Roland L. "Bud" Slimmer Jr., a retired union bricklayer who worked on Memorial Stadium four decades ago, laid the first three Camden blend bricks on the stadium's west facade yesterday.
Then Mr. Slimmer, 62, passed the trowel to Charles Smith, 51, a Baltimore Masonry Inc. foreman.
Mr. Smith laid on some mortar and three more Camden blends. He will supervise the laying of nearly 557,000 more bricks at the stadium over the next six months.
The job will cost $1.2 million, according to the Maryland Stadium Authority.
"This is probably the most prestigious brick order in the country right now," said George G. Litz, president of L&L Supply Corp., the Lutherville firm that is providing the bricks. "No major league stadium has been built out of brick since long before I was born."
Cushwa Brick Inc., of Williamsport in Washington County, makes the molded bricks, which carry the firm's Calvert brand name.
Cushwa created the Camden blend especially for the stadium, Mr.Litz said. The goal was to "harmonize" with the turn-of-the-century brick of the adjacent, 1,116-foot-long B&O warehouse.
To the layman, the Camden blend looks a lot like, well, a red brick.
But Ken Mistovich, L&L sales manager, said: "It's a 50-50 blend of two shades of off-red."
Mr. Litz said: "To call it red would be redundant, to say the very least. It's sort of a burgundy and salmon blend."
Whatever the color, it's a fine brick in Mr. Slimmer's estimation.
"These Cushwas, they'll look good for years and years and years," he said.
Union workers will earn $18.45 an hour laying the bricks.
"But it's not everything it's trumped up to be," Mr. Smith cautioned. "If it rains, they don't work. If the mortar freezes, they're not going to work."
The stadium's 32 arches will present bricklaying challenges calling for the use of about two dozen different brick shapes, Mr. Smith said.
"If you've got an architect who likes brick work, you've got a friend," he said. "I'm happy they're doing it in brick.

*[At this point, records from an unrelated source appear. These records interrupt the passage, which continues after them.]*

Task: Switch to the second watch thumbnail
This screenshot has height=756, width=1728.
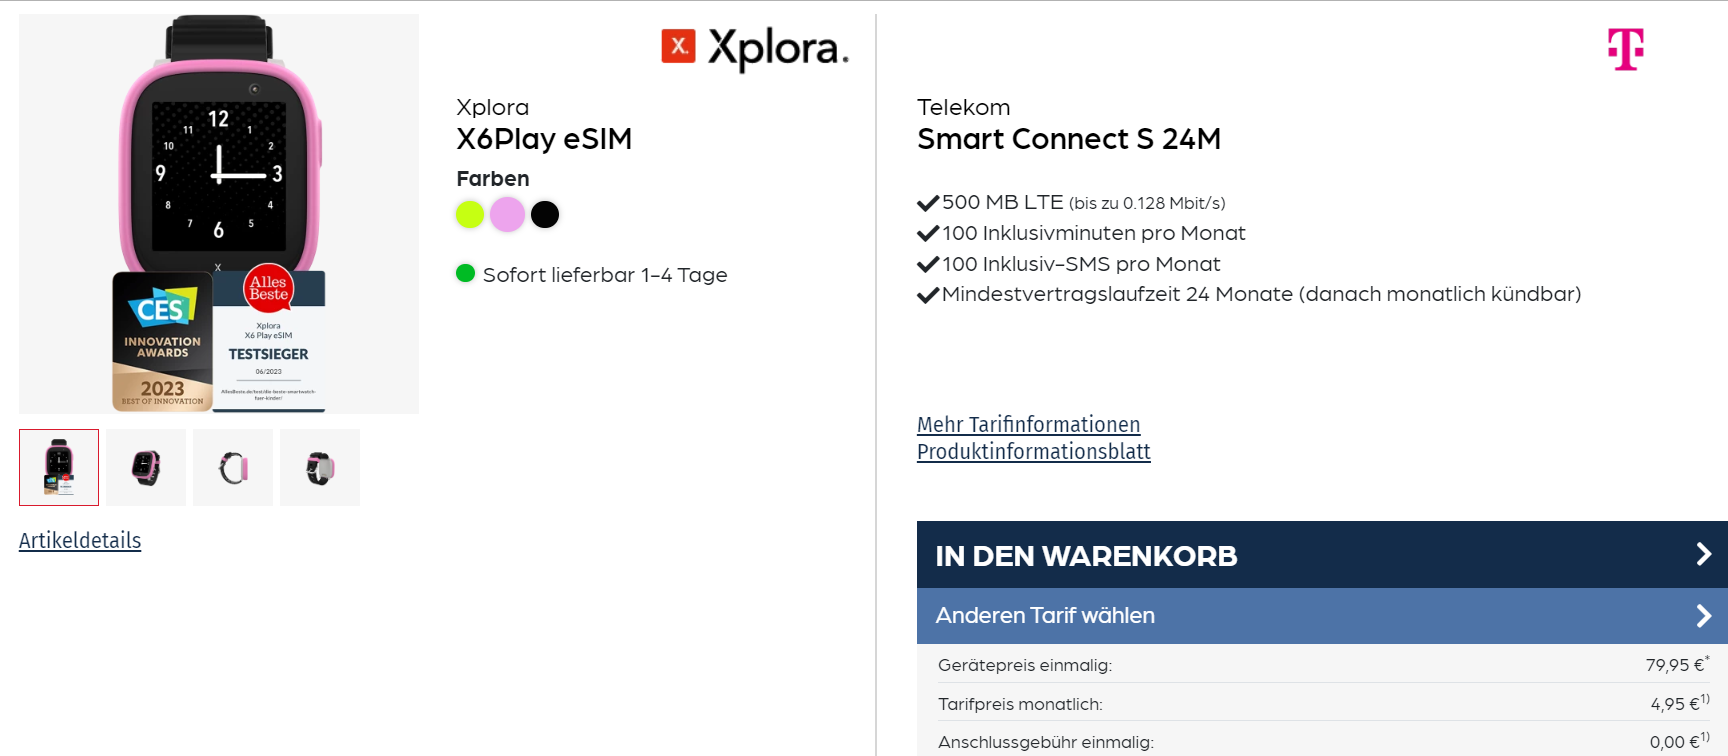Action: tap(145, 467)
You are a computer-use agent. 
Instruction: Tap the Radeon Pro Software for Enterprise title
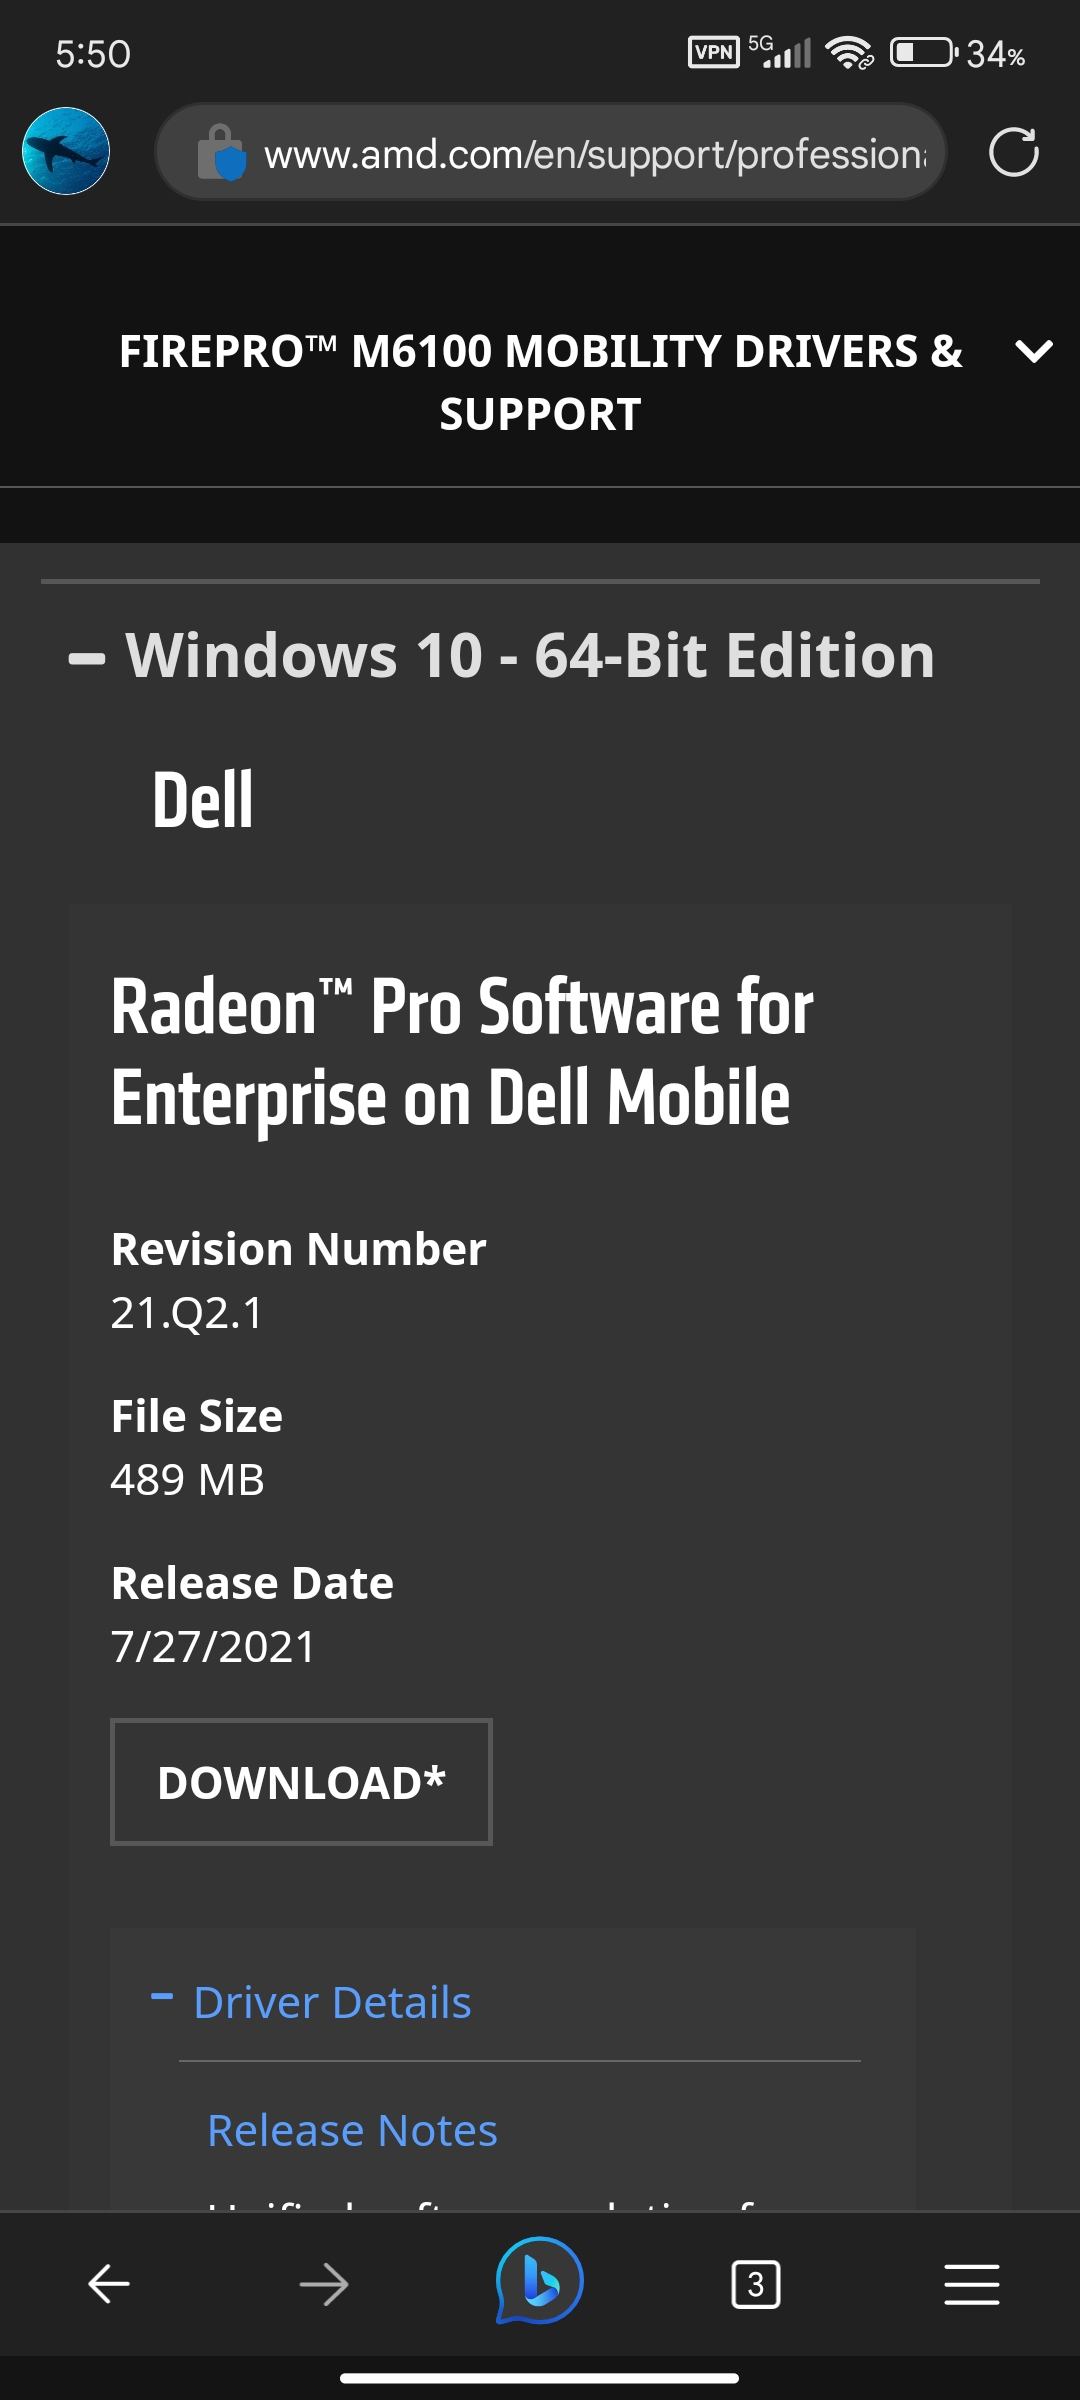point(462,1052)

It's going to fit right in the area."
Indeed, a wave of red brick has spread west from the Inner Harbor promenade to the Harbor Court hotel and towers through the Otterbein area to Camden Station, the warehouse and now the stadium.
Brick dates to Nebuchadnezzar's Babylon and surely has been around Baltimore nearly that long -- or since the mid-18th century anyway.
Stadium builders expect that when the homey veneer of Camden blend covers the concrete, the stadium will look like Baltimoreans' field of dreams.